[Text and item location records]
>> BEGIN

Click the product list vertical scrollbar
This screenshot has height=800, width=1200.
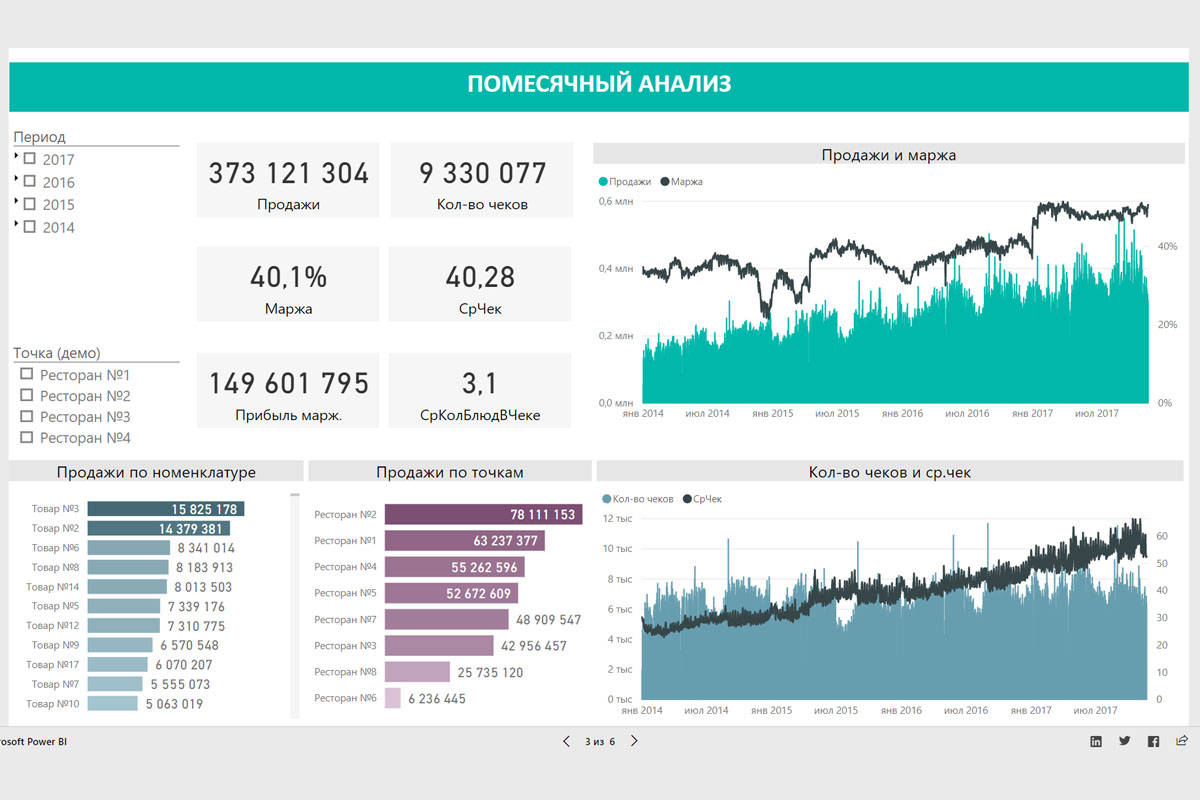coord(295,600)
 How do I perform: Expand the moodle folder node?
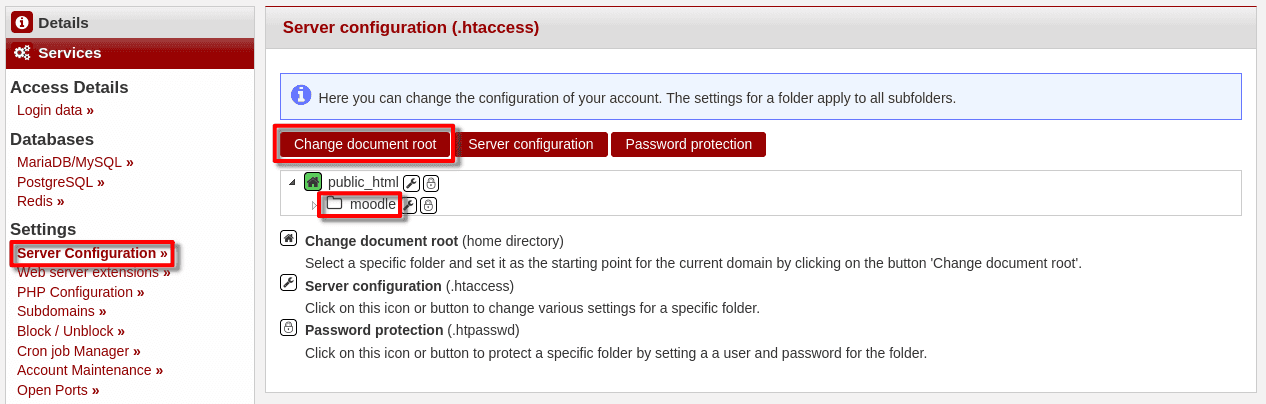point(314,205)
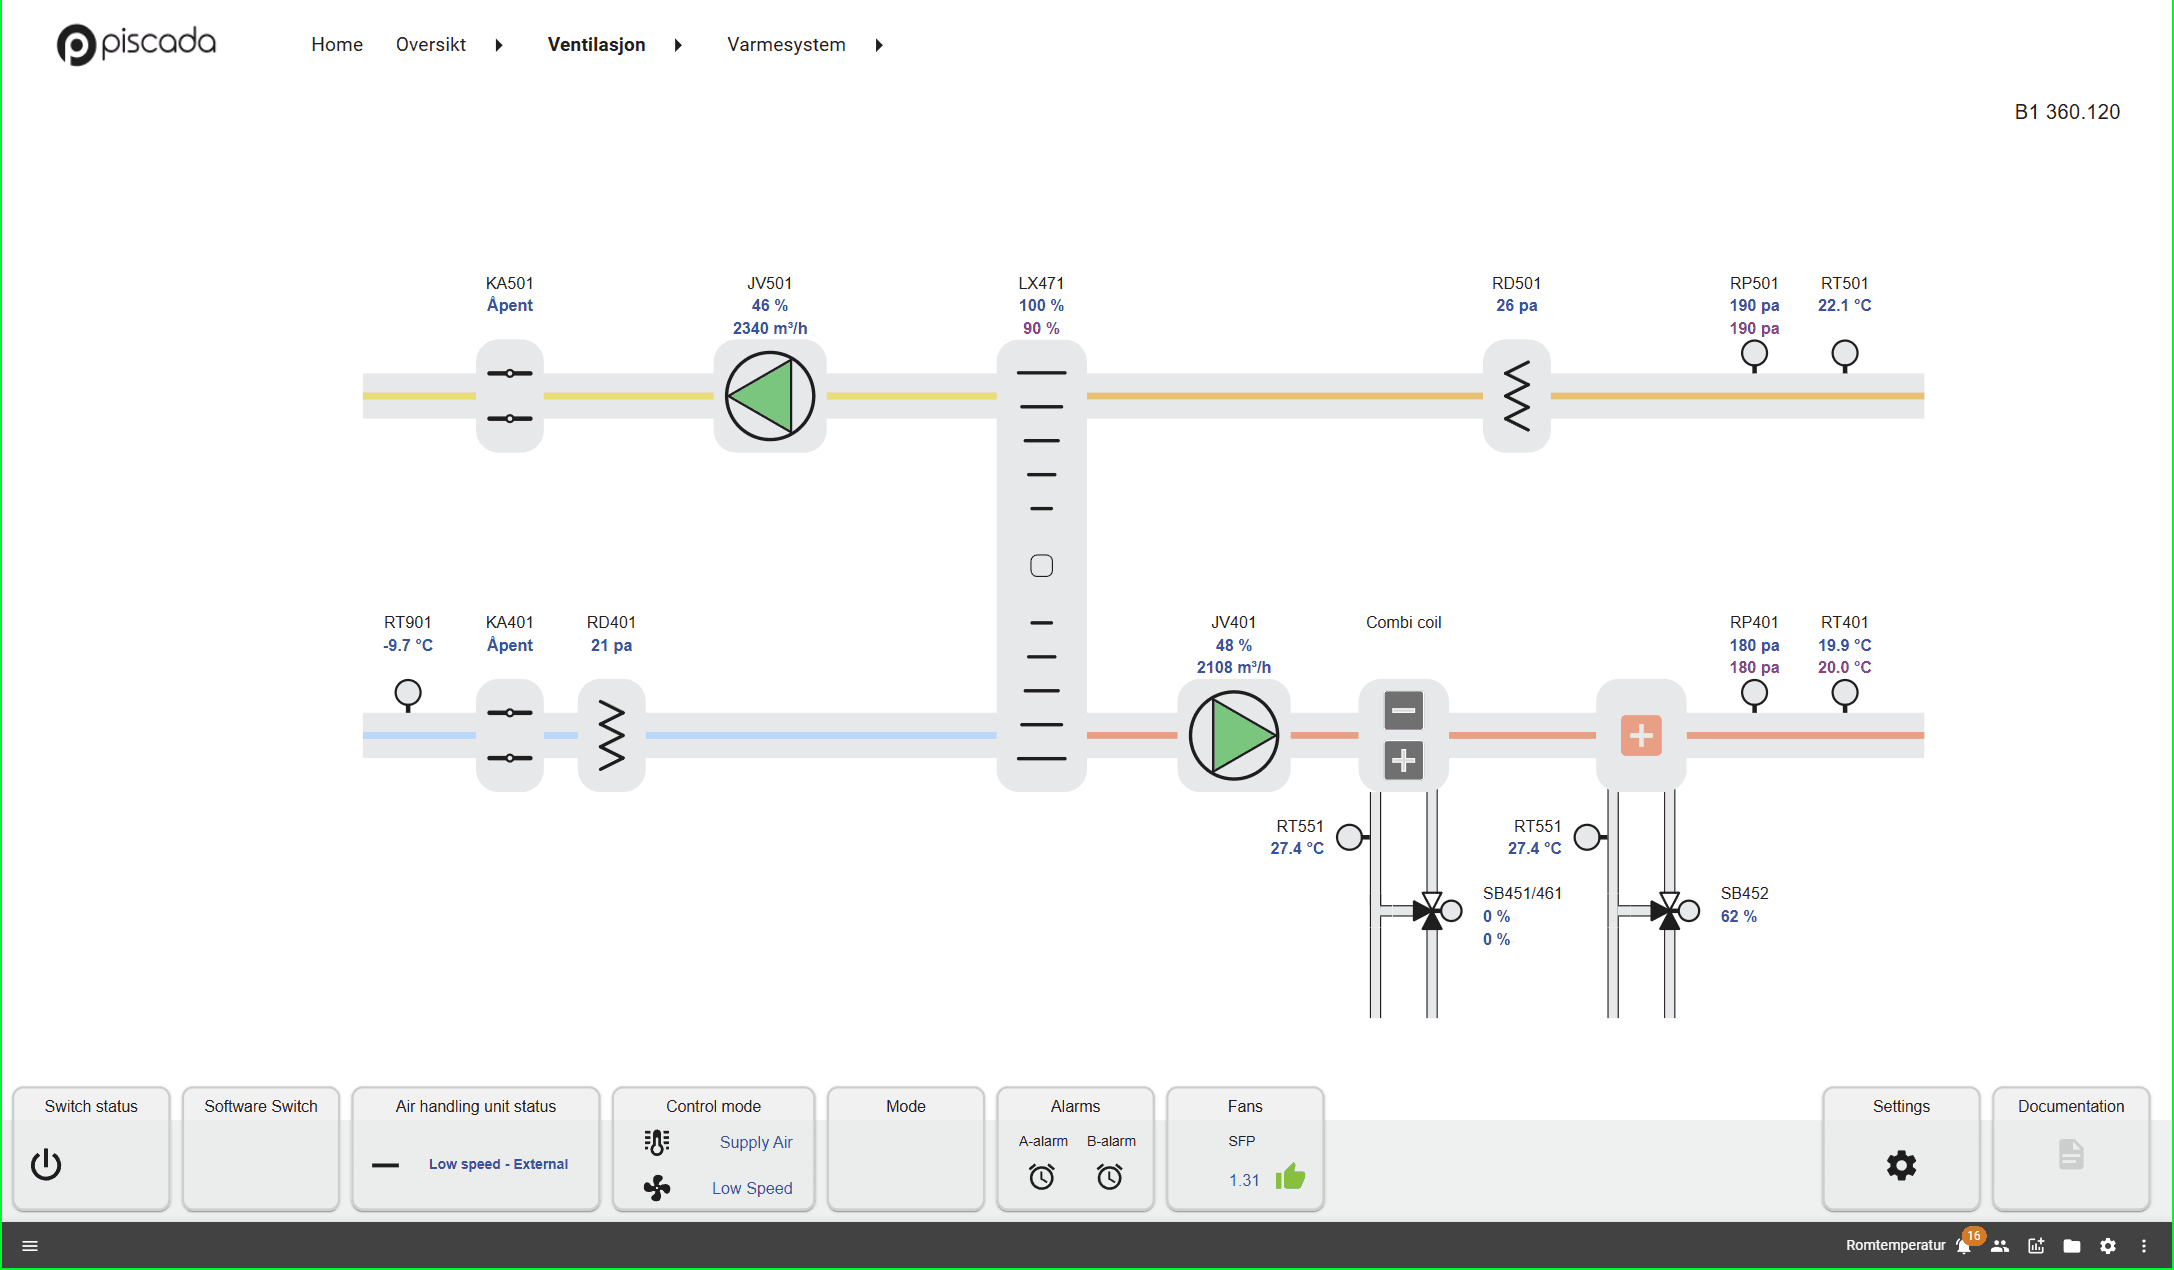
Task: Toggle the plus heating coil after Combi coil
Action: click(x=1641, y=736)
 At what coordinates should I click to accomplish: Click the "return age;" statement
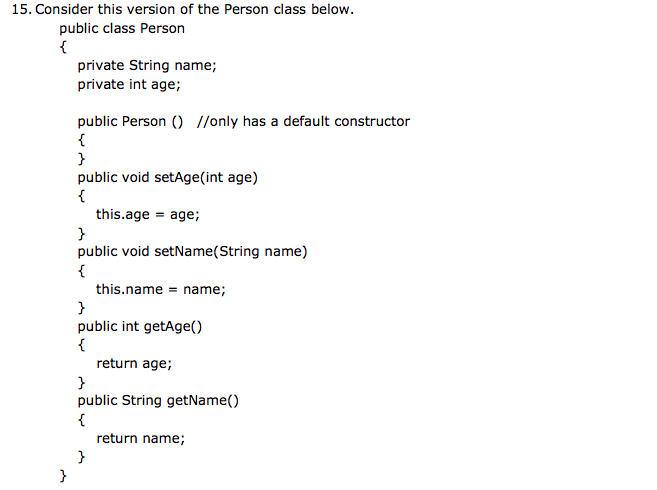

>> END

**Prompt**: Render every line of the records above as a Markdown table with the columns No. and Entry, numbering the rows and omitting blank lines. Do not include the pictures.

**Solution for this task**:
| No. | Entry |
|---|---|
| 1 | Click the product list vertical scrollbar |
| 2 | This screenshot has height=800, width=1200. |
| 3 | coord(295,600) |
| 4 |  How do I perform: Expand the moodle folder node? |
| 5 | point(314,205) |
| 6 | Task: Toggle the plus heating coil after Combi coil |
| 7 | Action: click(x=1641, y=736) |
| 8 |  At what coordinates should I click to accomplish: Click the "return age;" statement |